### Fragment dokumentu ###

Tak naprawdę nie wiadomo kiedy dokładnie powstała pierwsza OSP w Konarzewie. Istnieją szczątkowe dane na temat działalności jednostki z lat 1962/63 ubiegłego wieku. Jedyne, co się zachowało to wykaz, na którym widnieje OSP Konarzewo jako jednostka desygnowana, jeszcze wtedy przez Prezydium Powiatowej Rady Narodowej MSW Powiatowej Komendy Straży Pożarnych, oraz tabliczka z napisem „Naczelnik OSP”.
W tym czasie jednostka liczyła dwunastu czynnych członków i dwóch popierających. Remiza, która znajdowała się w pobliżu kościoła jest już tylko wspomnieniem, bo nie ma po niej żadnego śladu, nawet fundamentu. Kiedy i dlaczego doszło do likwidacji jednostki, również nie wiadomo. Trudno więc mówić o wieloletniej historii lub tradycji związanej z konarzewską OSP.

### Dane ###

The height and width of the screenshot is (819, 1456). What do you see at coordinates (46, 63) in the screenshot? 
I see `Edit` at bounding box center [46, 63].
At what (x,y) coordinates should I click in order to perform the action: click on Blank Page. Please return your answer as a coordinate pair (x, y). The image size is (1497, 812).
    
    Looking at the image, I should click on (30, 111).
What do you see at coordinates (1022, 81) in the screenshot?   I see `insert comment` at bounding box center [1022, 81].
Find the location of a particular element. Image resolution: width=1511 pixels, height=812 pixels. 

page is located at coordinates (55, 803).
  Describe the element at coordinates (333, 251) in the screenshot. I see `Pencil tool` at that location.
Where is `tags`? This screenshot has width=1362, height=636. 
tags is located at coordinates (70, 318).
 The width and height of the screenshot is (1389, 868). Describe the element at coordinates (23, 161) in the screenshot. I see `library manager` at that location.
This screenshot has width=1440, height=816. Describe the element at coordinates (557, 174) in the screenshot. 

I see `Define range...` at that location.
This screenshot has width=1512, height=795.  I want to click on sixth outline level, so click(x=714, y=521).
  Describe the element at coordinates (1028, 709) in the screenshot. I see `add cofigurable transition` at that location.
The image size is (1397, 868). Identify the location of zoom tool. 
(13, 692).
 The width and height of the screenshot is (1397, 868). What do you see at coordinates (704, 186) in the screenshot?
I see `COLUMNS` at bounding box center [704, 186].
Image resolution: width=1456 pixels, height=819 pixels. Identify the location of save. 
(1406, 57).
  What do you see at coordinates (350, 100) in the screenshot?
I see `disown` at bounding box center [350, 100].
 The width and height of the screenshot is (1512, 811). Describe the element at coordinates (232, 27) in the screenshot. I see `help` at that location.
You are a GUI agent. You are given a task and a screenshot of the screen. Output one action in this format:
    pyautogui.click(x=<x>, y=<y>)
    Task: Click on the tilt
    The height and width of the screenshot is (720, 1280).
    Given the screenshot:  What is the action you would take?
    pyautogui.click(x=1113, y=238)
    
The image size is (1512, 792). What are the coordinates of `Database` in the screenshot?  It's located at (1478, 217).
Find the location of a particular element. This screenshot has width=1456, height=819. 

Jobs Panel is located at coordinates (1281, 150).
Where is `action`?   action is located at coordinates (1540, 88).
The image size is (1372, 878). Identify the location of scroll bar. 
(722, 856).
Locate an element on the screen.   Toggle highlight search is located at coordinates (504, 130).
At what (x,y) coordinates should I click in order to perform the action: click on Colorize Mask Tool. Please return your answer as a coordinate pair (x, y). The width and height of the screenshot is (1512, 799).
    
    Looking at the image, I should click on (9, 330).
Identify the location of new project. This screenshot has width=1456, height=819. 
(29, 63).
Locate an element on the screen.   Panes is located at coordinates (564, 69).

###

Polecenie A: Proszę powielić fragment tekstu o historii OSP w Konarzewie od słów „Tak naprawdę nie” aż do słów „z konarzewską OSP.” włącznie.
Polecenie B: Proszę zaktualizować wiersze rekordów od wiersza zawierającego „What do you see at coordinates (350, 100)” aż do ostatniego wiersza rekordów włącznie, zamieniając „Identify the location of” na „Find the position of” i nie zmieniając niczego więcej. Należy podać wyłącznie te wiersze.

Odpowiedź A:
Tak naprawdę nie wiadomo kiedy dokładnie powstała pierwsza OSP w Konarzewie. Istnieją szczątkowe dane na temat działalności jednostki z lat 1962/63 ubiegłego wieku. Jedyne, co się zachowało to wykaz, na którym widnieje OSP Konarzewo jako jednostka desygnowana, jeszcze wtedy przez Prezydium Powiatowej Rady Narodowej MSW Powiatowej Komendy Straży Pożarnych, oraz tabliczka z napisem „Naczelnik OSP”.
W tym czasie jednostka liczyła dwunastu czynnych członków i dwóch popierających. Remiza, która znajdowała się w pobliżu kościoła jest już tylko wspomnieniem, bo nie ma po niej żadnego śladu, nawet fundamentu. Kiedy i dlaczego doszło do likwidacji jednostki, również nie wiadomo. Trudno więc mówić o wieloletniej historii lub tradycji związanej z konarzewską OSP.

Odpowiedź B:
  What do you see at coordinates (350, 100) in the screenshot?
I see `disown` at bounding box center [350, 100].
 The width and height of the screenshot is (1512, 811). Describe the element at coordinates (232, 27) in the screenshot. I see `help` at that location.
You are a GUI agent. You are given a task and a screenshot of the screen. Output one action in this format:
    pyautogui.click(x=<x>, y=<y>)
    Task: Click on the tilt
    The height and width of the screenshot is (720, 1280).
    Given the screenshot:  What is the action you would take?
    pyautogui.click(x=1113, y=238)
    
The image size is (1512, 792). What are the coordinates of `Database` in the screenshot?  It's located at (1478, 217).
Find the location of a particular element. This screenshot has width=1456, height=819. 

Jobs Panel is located at coordinates (1281, 150).
Where is `action`?   action is located at coordinates (1540, 88).
The image size is (1372, 878). Find the position of scroll bar. 
(722, 856).
Locate an element on the screen.   Toggle highlight search is located at coordinates (504, 130).
At what (x,y) coordinates should I click in order to perform the action: click on Colorize Mask Tool. Please return your answer as a coordinate pair (x, y). The width and height of the screenshot is (1512, 799).
    
    Looking at the image, I should click on (9, 330).
Find the position of new project. This screenshot has width=1456, height=819. 
(29, 63).
Locate an element on the screen.   Panes is located at coordinates (564, 69).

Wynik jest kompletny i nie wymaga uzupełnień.